A Aldeia Tuxá-mãe, onde Yacunã se criou, é uma aldeia com pouco mais de 50 hectares de terra, cuja divisão com Rodelas é feita por uma porteira, uma cerca de arame. “A gente aprende desde muito cedo que ser indígena é resistir o tempo inteiro. Meus pais sempre disseram que a gente não vivia do mesmo jeito que eles e a gente precisava aprender um novo jeito de aprender e resistir. A caneta e o papel acabaram sendo uma ferramenta de luta da minha geração”, contou a artista.
De posse com essas ferramentas, ela começou a rabiscar seus primeiros poemas. Fazer as linhas de seus primeiros desenhos. A caneta e o papel foram amigos para Yacunã contar a sua própria história e resistir a uma série de situações desagradáveis que viveu ao sair de sua aldeia e rumar para Salvador, onde estuda Letras na Universidade Federal da Bahia. (Foto: Raquel Franco / Labfoto / Ufba) Preconceito na universidade Ao chegar à capital para uma universidade pública, imaginava que viveria num ambiente tranquilo, mas os primeiros dias acabaram tirando essa ideia da cabeça. “Ao chegar na Ufba, tinha uma ideia na minha cabeça, vinda do interior e de uma escola pública indígena, e imaginava que a universidade era um espaço totalmente descomplicado, sem racismo, sem preconceito contra a gente, que os professores eram super entendidos. E não foi. Na primeira semana sofri muitas agressões... Tipo professor e colegas perguntando como eu era indígena usando calça jeans, que a minha roupa não era roupa de indígena”, desabafa.

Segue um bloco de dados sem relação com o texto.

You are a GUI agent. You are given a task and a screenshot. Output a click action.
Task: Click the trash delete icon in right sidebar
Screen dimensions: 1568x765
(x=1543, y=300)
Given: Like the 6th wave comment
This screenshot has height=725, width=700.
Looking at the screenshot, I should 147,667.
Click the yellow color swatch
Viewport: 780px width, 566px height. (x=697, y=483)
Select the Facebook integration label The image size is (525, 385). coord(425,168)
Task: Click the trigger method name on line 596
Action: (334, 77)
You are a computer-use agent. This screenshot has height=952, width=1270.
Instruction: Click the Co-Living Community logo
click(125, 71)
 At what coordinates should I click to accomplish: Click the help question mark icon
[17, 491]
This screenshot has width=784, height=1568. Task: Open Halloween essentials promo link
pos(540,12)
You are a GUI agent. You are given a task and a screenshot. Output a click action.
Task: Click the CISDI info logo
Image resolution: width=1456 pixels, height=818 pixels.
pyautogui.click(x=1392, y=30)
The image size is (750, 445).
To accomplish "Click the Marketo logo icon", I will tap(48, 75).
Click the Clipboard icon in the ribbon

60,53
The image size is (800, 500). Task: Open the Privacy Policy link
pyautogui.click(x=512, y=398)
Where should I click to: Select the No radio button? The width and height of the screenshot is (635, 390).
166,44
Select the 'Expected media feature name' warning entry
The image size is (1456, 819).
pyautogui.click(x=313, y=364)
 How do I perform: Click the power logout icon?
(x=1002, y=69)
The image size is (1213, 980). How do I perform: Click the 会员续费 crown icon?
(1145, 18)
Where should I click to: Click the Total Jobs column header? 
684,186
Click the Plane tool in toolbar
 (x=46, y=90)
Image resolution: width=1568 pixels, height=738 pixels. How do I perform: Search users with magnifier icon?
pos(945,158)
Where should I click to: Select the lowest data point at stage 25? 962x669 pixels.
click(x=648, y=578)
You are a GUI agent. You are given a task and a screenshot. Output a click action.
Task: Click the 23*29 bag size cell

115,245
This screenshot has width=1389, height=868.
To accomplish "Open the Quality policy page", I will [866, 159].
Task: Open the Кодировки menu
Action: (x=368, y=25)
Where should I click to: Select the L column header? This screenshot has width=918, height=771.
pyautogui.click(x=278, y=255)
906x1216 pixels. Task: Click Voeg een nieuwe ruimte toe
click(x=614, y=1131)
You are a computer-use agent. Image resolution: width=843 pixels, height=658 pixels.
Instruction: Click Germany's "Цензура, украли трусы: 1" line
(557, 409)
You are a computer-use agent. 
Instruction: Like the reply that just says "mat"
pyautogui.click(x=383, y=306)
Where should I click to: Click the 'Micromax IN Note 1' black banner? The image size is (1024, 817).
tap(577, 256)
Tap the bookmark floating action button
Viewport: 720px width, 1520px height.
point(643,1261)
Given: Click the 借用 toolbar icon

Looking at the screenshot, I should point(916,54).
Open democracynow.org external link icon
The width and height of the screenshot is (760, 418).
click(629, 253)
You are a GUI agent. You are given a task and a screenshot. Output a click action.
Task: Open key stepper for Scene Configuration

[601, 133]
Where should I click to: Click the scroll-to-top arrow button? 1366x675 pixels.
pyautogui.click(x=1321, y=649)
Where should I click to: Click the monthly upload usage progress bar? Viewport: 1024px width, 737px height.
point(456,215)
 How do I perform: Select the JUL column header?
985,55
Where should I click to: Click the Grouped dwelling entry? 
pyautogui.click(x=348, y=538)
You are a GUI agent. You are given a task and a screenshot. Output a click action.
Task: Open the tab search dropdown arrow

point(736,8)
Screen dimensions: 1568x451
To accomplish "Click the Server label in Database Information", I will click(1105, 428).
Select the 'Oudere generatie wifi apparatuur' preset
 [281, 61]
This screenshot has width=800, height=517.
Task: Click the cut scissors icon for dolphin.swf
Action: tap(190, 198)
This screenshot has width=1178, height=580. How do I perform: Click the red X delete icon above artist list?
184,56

Yacunã ligou chorando para sua mãe. Mas ativou a dupla caneta-papel para combater as dificuldades. E assim foi resistindo. “A arte sempre fez parte de minha vida. Gostava de pintar as coisas, riscava paredes de casa desde muito pequena. Eu sempre fui artista”, avalia. Curiosa e determinada, aprendeu a fazer ilustrações digitais como aquelas que estão expostas no site do Instituto Moreira Salles. “Quando eu quero aprender algo, me dedico mesmo. Comprei a mesa digitalizadora e fiquei quase uma semana direto em casa, aprendendo a mexer com aquilo até me desenvolver”, relata.
Nos seus desenhos, Yacunã retrata mulheres indígenas, livres, fortes e guerreiras. “Nós temos muito a dizer e a arte é fundamental para mim nesse sentido. A arte toca as pessoas e consegue levar uma mensagem forte mesmo sem palavras”, disse. Mesmo digitalizando o trabalho, sua arte ainda começa com os mesmo amigos de infância, a caneta e o papel.